Before implementing any of these programs, just as we were evaluating our place in the community as a corporate citizen, the world changed. Around October of 2008, at a time when we usually started our holiday party planning, the economy began to unravel. Although Red Hat had the good fortune of enjoying continued growth, most Red Hat associates had friends and family members touched by the recession. Some began to question whether we should spend money on merriment for ourselves when so many people around us were suffering. We considered the question: “What should the Red Hat way of celebrating the holidays be during times of economic hardship?” We concluded that we needed to tap into our open-source roots and focus on community contributions.

So we took this idea to the company and received a variety of reactions. Some people expressed great pride in the company for suggesting this change, while others viewed the party as a much-needed celebration and an opportunity for the company to thank employees and their families for their support throughout the year.

We took their feedback and reworked the plan. Instead of contributing all of the holiday party funds, we decided to use most of the funds for charity but still provide a token amount per associate per U.S. office to be used for small-scale in-the-office parties or in other ways as each office saw fit. In Raleigh, for example, we decided to have a small party held right after work. A team of volunteers offered to decorate for the event and take turns serving their fellow associates.

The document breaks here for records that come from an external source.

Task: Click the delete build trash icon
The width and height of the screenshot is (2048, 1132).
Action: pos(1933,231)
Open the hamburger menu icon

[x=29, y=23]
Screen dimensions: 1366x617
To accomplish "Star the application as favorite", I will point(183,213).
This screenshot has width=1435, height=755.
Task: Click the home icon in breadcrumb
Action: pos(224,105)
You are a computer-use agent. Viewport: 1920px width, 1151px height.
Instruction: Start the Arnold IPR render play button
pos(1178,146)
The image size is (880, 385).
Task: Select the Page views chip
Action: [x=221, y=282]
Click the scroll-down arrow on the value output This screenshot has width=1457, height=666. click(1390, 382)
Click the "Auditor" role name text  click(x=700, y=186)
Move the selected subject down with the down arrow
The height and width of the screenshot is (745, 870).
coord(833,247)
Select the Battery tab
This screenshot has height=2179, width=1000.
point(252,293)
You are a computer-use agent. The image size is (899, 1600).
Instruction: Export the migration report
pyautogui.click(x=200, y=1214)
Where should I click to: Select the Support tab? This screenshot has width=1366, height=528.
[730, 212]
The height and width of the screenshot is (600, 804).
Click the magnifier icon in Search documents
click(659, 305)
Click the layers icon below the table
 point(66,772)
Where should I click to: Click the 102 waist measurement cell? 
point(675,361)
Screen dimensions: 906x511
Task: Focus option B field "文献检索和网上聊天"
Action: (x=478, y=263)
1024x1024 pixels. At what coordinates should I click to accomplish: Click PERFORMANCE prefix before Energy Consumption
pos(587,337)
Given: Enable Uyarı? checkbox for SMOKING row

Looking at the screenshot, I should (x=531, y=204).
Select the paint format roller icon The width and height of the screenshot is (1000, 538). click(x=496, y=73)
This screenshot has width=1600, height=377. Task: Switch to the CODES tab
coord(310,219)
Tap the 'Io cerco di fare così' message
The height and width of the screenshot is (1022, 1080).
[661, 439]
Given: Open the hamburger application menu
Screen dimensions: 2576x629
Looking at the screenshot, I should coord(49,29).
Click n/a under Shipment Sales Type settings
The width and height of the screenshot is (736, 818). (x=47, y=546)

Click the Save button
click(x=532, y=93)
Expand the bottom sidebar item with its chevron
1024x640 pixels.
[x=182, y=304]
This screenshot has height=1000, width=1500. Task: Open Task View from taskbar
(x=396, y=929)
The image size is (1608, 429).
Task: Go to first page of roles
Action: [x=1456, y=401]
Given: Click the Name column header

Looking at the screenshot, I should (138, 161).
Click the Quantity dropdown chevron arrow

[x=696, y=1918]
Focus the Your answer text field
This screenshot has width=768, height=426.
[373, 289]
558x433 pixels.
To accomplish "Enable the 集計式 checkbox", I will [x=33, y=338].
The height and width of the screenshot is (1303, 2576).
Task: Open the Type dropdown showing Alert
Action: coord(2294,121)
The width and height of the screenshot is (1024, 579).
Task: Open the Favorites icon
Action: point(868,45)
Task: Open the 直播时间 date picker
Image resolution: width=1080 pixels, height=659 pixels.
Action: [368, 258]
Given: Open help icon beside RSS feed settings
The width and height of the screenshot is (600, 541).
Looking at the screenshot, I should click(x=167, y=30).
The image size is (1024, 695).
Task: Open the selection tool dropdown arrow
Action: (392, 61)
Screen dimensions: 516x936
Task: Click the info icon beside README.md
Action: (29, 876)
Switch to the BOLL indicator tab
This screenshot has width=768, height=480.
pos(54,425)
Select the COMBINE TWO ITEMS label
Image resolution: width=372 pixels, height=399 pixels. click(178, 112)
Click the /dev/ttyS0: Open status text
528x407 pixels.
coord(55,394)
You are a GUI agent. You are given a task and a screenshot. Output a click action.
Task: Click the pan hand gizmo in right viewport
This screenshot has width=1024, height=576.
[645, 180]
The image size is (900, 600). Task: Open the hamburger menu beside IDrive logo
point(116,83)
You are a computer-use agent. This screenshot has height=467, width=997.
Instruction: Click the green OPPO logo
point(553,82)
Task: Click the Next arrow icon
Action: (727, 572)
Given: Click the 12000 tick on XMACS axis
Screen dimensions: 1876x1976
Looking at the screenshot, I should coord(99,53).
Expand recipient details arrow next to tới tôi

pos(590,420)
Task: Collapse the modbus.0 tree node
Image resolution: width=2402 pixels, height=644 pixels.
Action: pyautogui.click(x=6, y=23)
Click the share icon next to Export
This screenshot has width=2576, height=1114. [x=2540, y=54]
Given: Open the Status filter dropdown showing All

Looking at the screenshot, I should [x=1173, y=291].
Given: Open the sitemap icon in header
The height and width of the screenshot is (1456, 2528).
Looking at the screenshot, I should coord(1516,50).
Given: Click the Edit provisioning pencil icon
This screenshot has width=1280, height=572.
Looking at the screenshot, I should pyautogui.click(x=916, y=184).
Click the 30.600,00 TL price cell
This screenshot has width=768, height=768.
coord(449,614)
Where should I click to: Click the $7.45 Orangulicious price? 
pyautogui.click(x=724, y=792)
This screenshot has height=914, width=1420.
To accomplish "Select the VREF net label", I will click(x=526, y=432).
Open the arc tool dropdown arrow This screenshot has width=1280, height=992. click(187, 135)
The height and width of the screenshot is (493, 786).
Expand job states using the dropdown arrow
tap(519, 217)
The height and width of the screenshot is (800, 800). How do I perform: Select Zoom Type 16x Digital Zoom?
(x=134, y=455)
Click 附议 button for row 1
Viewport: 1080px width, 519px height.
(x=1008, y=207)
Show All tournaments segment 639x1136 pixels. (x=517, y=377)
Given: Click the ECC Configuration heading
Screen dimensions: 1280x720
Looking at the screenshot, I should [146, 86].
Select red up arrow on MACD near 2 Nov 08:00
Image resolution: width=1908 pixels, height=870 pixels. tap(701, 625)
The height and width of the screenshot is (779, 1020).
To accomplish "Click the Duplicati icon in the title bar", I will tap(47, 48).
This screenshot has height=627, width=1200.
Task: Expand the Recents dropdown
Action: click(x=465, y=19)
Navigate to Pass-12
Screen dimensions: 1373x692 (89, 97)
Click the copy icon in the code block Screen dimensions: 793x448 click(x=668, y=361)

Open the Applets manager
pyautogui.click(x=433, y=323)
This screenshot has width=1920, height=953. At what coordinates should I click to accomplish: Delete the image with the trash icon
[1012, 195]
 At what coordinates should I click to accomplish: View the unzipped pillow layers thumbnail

Next, we asked associates to nominate organizations, from the four areas of focus, for our new holiday donation. We collected a large list of worthy organizations. Given the tough economic situation, we decided that we should focus on organizations that covered basic needs, and the associates voted and chose Feeding America for our first-ever holiday donation.

Feeding America is the nation’s leading domestic hunger-relief charity, which supports a network of food banks across the United States. In addition to our substantial national donation to the organization (which paid for about 800,000 meals, or approximately 1 million pounds of food), many of our offices around the United States held their own canned food drives to benefit local food banks.

Afterward, the reaction within Red Hat and the community was extremely positive. For years, when someone learned that I work at Red Hat, especially around the holiday season, they often mentioned hearing about Red Hat giving its holiday party budget away to charity. It has become a point of pride internally for Red Hat that we not only give away our software code, but we also give in other meaningful ways.

In the years since, we have continued our new tradition and made a substantial holiday donation to a national nonprofit chosen by our associates, including Meals on Wheels, the Alzheimer’s Association, Habitat for Humanity and the Wounded Warrior Project.

Going global

Although we started with a focus on U.S. nonprofits, we have now expanded our giving beyond the United States. We have local committees in our Raleigh corporate headquarters and our Westford, MA, engineering headquarters and another committee for the rest of North America contributions. Our first committee outside the United States was for our offices in Europe, and we now have a committee in Asia-Pacific, too. We have encouraged each local committee to survey their own associates to determine priorities that resonate best with associates in each region. While we strive for a certain level of consistency, we also want to give as much flexibility as we can to each program so that it has meaning for associates around the world. The best part about the committees is that they all consist of Red Hatters who are volunteering extra time to be part of our corporate citizenship efforts. Their passion drives everything that we do.

The corporate citizenship program within Red Hat has become something we care about deeply. Because our associates are actively involved in the decisions made and organizations selected, they feel a sense of ownership and pride in our contributions.
DeLisa Alexander is executive vice president and chief people officer for Red Hat.